In 2006, former West Virginia judge and justice Richard Neely wrote an article called “Arbitration and the Godless Bloodsuckers” (reprinted at the anti-consumer Consumerist) making a sensational claim: he had served as an arbitrator for the National Arbitration Forum, but because of his rulings denying attorneys’ fees, had been blacklisted from further arbitration proceedings because the “godless bloodsucker” banks (no, really, those are his words) had decided he was an “unacceptable” arbitrator. As part of the litigation lobby’s war on consumer choice in seeking legislation to force consumers to litigate even if they wish the opportunity for lower prices through agreeing to mandatory binding arbitration (see the Overlawyered section on arbitration), the claims have been repeated on multiple occasions, in Congressional testimony, in newspaper and magazine articles, in blogs, and even in the Overlawyered comments. Turns out, according to a response made by the National Arbitration Forum, that Judge Neely has made some claims that weren’t true:

  • Contrary to Neely’s claims, he was never “struck” from any case by any party.
  • At least under NAF rules, a party cannot unilaterally select an arbitrator: the two sides must agree, or, in the alternative, each select an arbitrator who will in turn mutually agree upon a third arbitrator. (Code of Procedure Rule 21.) Parties can strike an arbitrator for bias—for example, perhaps one of the arbitrators has announced that a class of parties are “godless bloodsuckers.” But this right applies equally to consumers and merchants.
  • Neely claimed incorrectly that a party defaulting could be liable for more than they would under the civil justice system. But arbitration participants have more procedural protections in the case of default than those operating in the civil justice system–there is no “default” in arbitration. Rather, the arbitrator has to decide the case on the merits, even without the participation of the customer. Given the fact that the vast majority of debt collections in court are resolved by default, the typical consumer comes out far ahead in arbitration.
  • Neely proposed a reform that arbitrators be required to disclose conflicts of interest. But arbitrators are already required to disclose such conflicts.

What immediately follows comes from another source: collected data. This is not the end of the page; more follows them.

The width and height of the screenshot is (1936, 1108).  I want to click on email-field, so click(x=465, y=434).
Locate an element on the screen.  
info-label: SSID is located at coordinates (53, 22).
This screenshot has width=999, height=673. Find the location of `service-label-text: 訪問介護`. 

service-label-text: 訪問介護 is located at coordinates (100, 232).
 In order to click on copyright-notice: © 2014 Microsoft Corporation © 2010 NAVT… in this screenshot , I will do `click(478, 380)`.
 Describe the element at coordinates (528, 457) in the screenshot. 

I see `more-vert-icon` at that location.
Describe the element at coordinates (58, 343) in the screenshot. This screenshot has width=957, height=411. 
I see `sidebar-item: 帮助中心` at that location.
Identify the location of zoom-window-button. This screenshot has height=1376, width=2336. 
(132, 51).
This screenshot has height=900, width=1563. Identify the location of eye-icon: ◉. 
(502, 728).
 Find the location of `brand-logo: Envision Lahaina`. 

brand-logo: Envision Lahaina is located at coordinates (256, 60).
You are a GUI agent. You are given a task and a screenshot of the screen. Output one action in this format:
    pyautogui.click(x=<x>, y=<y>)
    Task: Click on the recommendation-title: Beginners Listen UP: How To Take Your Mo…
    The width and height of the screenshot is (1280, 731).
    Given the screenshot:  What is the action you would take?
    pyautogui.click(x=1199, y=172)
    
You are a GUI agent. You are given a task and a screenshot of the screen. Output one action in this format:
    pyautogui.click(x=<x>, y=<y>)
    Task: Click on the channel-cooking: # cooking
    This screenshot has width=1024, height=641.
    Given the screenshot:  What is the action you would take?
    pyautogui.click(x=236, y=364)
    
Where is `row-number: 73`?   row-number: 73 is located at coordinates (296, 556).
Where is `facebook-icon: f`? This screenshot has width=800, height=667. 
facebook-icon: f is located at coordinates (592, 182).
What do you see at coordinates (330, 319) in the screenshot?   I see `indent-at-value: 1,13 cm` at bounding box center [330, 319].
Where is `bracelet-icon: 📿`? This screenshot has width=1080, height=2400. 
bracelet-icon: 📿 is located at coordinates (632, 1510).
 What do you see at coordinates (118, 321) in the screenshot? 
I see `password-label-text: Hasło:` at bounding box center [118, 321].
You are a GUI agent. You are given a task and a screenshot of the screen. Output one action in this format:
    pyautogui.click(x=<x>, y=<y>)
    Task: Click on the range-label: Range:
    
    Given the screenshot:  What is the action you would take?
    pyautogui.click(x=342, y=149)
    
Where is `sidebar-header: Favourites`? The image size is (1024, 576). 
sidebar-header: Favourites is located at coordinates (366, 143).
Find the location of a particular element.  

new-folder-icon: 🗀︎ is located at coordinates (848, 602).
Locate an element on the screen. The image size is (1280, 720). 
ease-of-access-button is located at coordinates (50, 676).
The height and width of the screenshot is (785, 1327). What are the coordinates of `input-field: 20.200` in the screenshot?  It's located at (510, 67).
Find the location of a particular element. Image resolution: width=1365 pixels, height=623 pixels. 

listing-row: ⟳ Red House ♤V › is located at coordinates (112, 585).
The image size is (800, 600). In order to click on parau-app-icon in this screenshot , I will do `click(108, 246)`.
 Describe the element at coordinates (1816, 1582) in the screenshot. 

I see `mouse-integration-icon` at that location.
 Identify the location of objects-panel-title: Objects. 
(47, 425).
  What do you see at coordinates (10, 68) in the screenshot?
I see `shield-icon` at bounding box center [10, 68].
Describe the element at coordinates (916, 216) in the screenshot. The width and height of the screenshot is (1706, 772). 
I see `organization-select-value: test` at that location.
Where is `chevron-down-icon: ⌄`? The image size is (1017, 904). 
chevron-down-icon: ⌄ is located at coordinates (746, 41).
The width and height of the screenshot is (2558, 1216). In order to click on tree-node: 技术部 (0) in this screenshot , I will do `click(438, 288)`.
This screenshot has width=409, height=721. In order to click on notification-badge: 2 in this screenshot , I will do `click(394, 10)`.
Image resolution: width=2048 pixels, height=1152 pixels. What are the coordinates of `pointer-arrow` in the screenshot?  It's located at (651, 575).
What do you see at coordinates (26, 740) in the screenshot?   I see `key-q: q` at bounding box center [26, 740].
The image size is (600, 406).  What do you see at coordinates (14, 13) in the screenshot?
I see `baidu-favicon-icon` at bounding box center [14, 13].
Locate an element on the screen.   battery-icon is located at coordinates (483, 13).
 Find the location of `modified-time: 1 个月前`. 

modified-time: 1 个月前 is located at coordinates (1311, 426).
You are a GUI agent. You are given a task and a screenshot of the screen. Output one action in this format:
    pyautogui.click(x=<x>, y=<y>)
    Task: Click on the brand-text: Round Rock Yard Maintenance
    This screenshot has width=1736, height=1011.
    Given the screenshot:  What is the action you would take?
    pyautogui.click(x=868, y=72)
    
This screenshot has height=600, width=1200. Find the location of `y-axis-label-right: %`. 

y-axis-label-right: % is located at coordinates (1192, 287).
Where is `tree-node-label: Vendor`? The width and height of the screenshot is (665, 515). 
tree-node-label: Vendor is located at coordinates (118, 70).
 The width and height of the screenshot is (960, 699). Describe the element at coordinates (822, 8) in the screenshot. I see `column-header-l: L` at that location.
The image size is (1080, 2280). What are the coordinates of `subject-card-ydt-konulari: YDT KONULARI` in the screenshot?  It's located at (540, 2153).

Read the whole thing. Neely (who ruled on the merits 100% of the time for banks against their customers in the two debt collection cases he decided) was apparently so upset by his experience that he signed a new agreement with NAF after the events he claims to describe transpired. One wonders: has the plaintiffs’ bar retained Neely as a consultant on the issue, and he decided he could make more money bad-mouthing arbitration than as an arbitrator? One will never know—unless Neely discloses his conflicts of interest.

Richard Neely’s previous claim to fame was stating, while Chief Justice of the West Virginia Supreme Court, “As long as I am allowed to redistribute wealth from out-of-state companies to in-state plaintiffs, I shall continue to do so.” He’s had somewhat less success doing so as a plaintiffs’ attorney (June 2002).